▸ **What to do**:
In the records below, work out how many lines hold the word "agent". Report the number alone.

(Collected data)
————————
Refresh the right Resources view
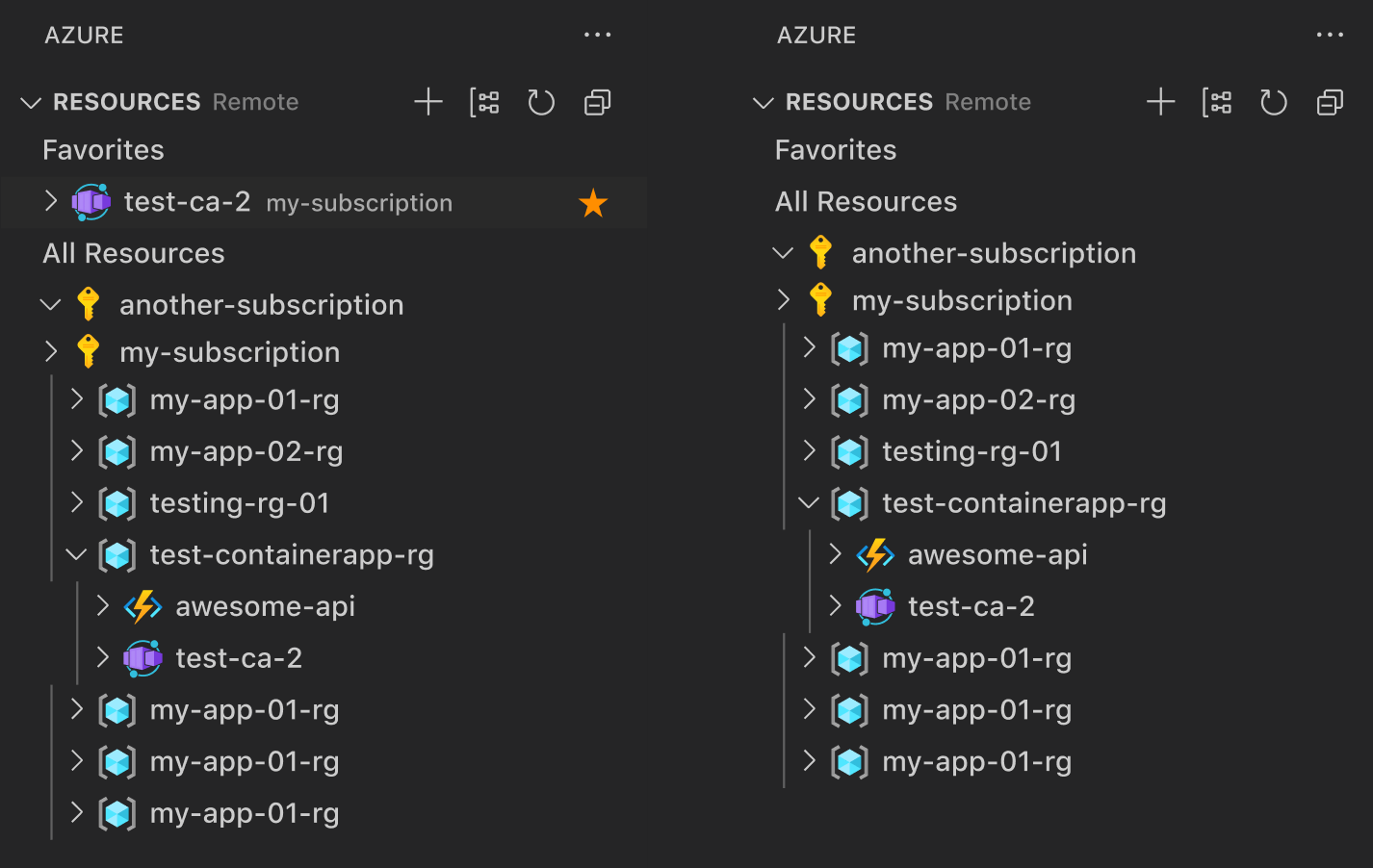This screenshot has height=868, width=1373. click(x=1274, y=102)
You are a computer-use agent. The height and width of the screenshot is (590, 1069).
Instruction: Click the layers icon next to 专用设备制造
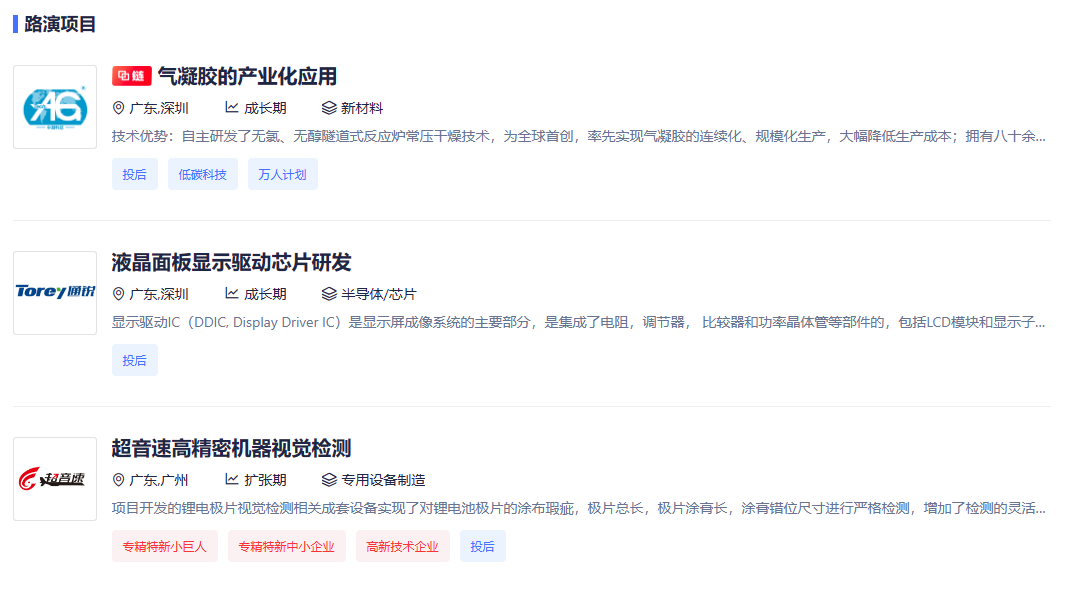coord(329,480)
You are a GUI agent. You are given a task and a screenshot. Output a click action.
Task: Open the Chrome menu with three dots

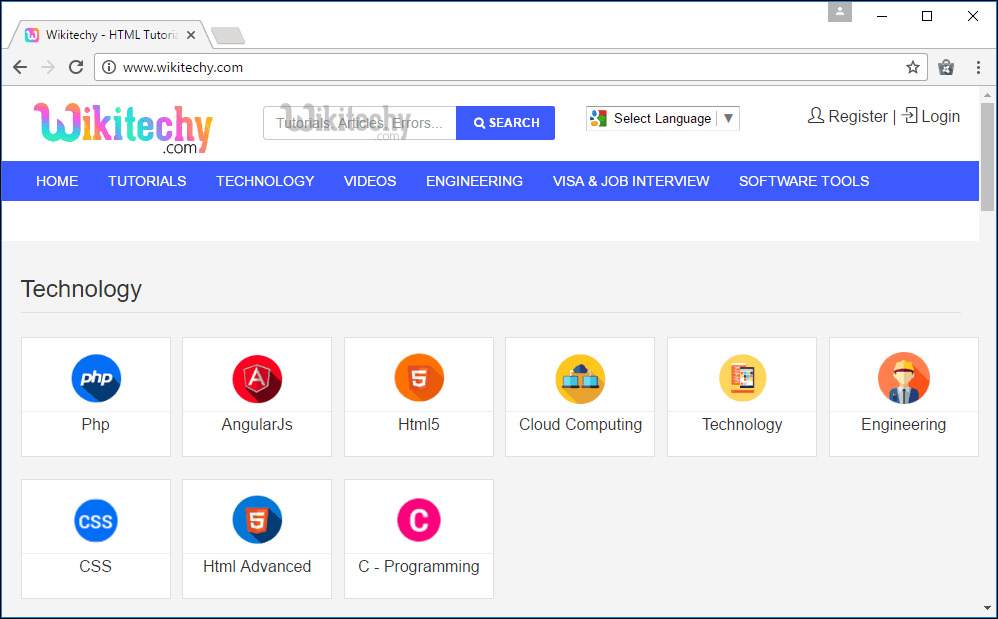[978, 67]
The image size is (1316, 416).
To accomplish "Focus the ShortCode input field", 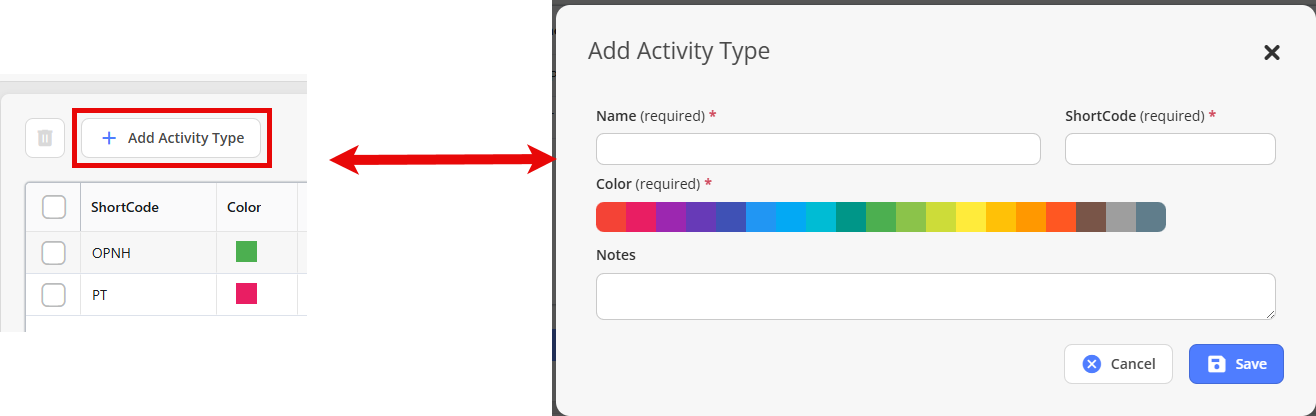I will [x=1170, y=149].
————————
▸ **Output of the exercise**:
2